§ **TEXT**:
--- START ---

4IR: threat or an opportunity?
The fourth industrial revolution, defined as a fusion of technologies and a blurring of the lines between the physical, digital and biological spheres, has been dominating news headlines in recent years. But on a continent where not everybody has access to clean water, electricity, education or access to quality healthcare, where internet penetration in many countries is below 20%, and where some rural communities remain largely agrarian, what does the fourth industrial revolution really mean for Africa?
Futurist Craig Wing says whether Africa is able to leapfrog and take advantage of the fourth industrial revolution will depend to a large extent on the collective decisions made by governments and leaders.
“Whether or not they ensure every citizen has access to a reliable supply of electricity, see connectivity as a basic human right and prioritise last mile connectivity to include even remote rural areas will be just the start,” he says.
Correctly managed, he believes the fourth industrial revolution has the potential to unleash the continent’s potential. However, given that many of Africa’s cities have yet to be fully mechanised and digitised, there is still much work to be done.
Education systems across the continent will need to be completely redesigned, prioritising qualities such as creativity, imagination and empathy over rote learning, says Wing.
Alison Gillwald, adjunct professor at the Nelson Mandela School of Public Governance, University of Cape Town, cautions nothing inherent in fourth industrial revolution technologies will necessarily result in economic growth, job creation or empowerment of the marginalised. Writing in The Conversation, Gillwald says we should not take for granted that it will translate into growth in productivity or generate “decent work”.

--- END ---

§ **SUPPLIED INFORMATION**:
--- START ---

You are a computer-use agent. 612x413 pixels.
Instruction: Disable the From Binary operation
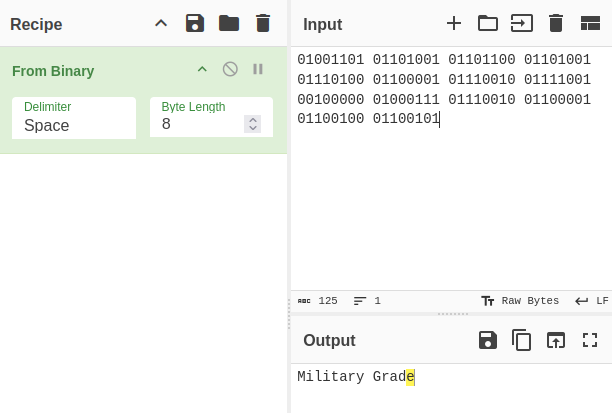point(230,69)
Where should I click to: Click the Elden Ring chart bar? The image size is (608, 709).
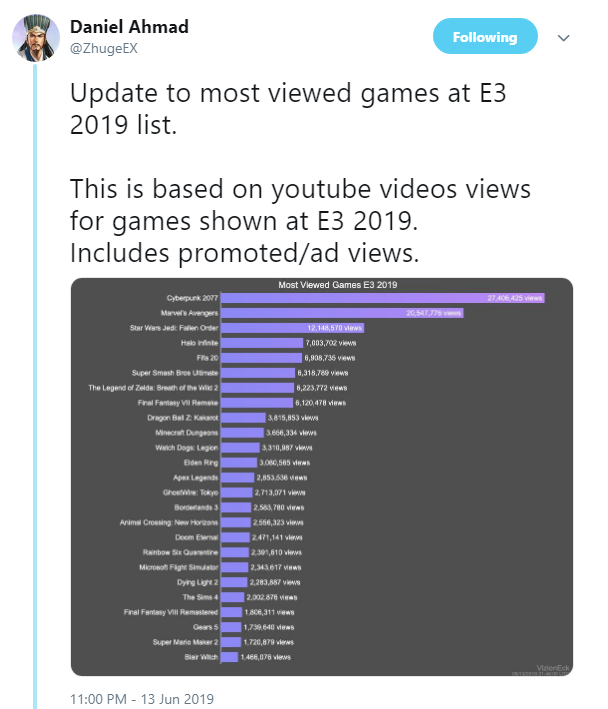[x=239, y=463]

--- END ---
--- START ---

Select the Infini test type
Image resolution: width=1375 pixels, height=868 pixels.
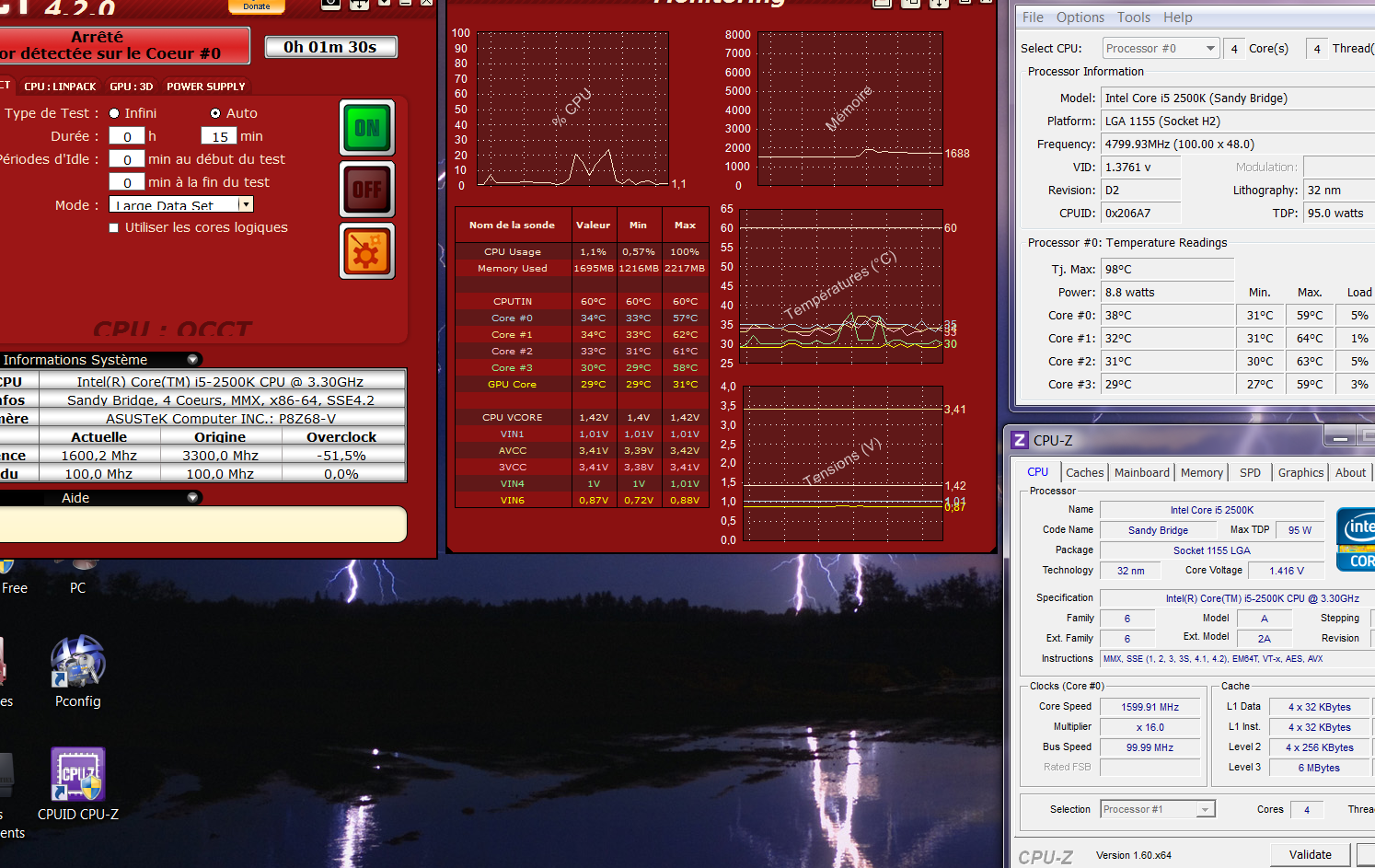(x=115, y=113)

--- END ---
--- START ---

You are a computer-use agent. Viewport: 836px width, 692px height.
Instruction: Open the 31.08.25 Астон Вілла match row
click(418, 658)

--- END ---

§ **QUESTIONS ON THE MATERIAL**:
A - In the article on Africa and the fourth industrial revolution, which qualities does Craig Wing say redesigned education systems should prioritize over rote learning?
B - Continue the article on Africa and the fourth industrial revolution from its final sentence.

§ **ANSWER LIST**:
A - Creativity, imagination and empathy.

B -
On the contrary, she argues that layering these advanced technologies over the existing structural inequality in SA will worsen social, economic and political inequalities.
Instead, she says, countries must first develop a good set of complementary policies, both as business and government, to reap the benefits of these increasingly pervasive advanced technologies.
“It is not that advanced technologies cannot be mobilised for developmental purposes,” she writes. “But technology, in and of itself, cannot change or disrupt existing modes of production. It also cannot determine positive or negative outcomes. The interests that mobilise behind or drive certain innovations, and the uses to which the resulting technologies are put determine their social, economic and political outcomes.”
A shining light when it comes to the adoption of technology is Rwanda. Its government has relaxed regulations pertaining to drones, which allowed drone start-up Zipline to make medical deliveries of blood and vaccines to remote areas.
Zipline has since extended its services to Tanzania.
“Governments need to have a forward-thinking approach and build congruent regulation if they are to take advantage of available technologies to improve the lives of their citizens,” says Wing. Africa’s future will be determined by the choices it makes today, he adds.